His voice was quiet. “I don’t want to frighten you.”

“You don’t.”

“I should.”

“Maybe.” I took a breath. “But you don’t.”

That was the first time he kissed me.

Not at the table. Not dramatically. Not like a man claiming a woman in some old-fashioned story where desire excused bad manners.

He waited until we stood outside my building under a yellow streetlamp, the night soft around us and the city humming beyond the block.

He asked, “May I?”

Two words.

More intimate than any touch.

I said yes.

His kiss was careful at first, restrained in a way that made my heart ache because I knew restraint cost him something. His hand touched my cheek like I was precious, not fragile. Like he knew the difference.

When he pulled away, his forehead rested against mine.

“One dinner,” I whispered.

“One dinner,” he agreed.

But neither of us believed it anymore.

For three weeks, we built a second life in the margins of the first.

At work, I was still Elena Rossi, executive assistant to Matteo De Luca.
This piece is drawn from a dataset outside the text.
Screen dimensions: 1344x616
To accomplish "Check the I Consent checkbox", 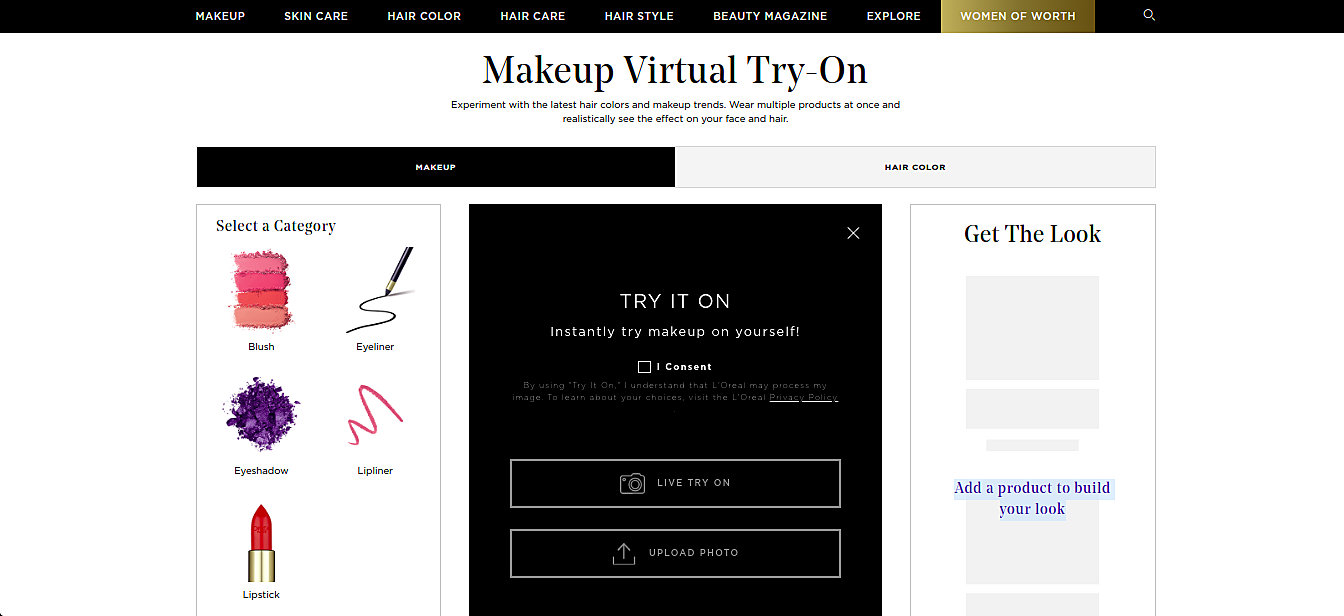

I corrected his schedule, handed him files, warned people away from his office, and told him when his tie made him look like he was attending a funeral for joy.

Outside work, I learned him.

I learned he read old Italian novels at night and hated admitting when he was tired. I learned he liked rain but hated being wet. I learned he had no idea how to grocery shop because his housekeeper handled the penthouse, and when I sent him to buy cereal, he came back with imported muesli that tasted like gravel and regret.

He learned me, too.

He learned I kept peppermint candy in my bag when I was anxious. He learned I hummed while cooking. He learned I slept with a lamp on because dark rooms still reminded me of being a child locked in a closet during a game of hide-and-seek gone wrong.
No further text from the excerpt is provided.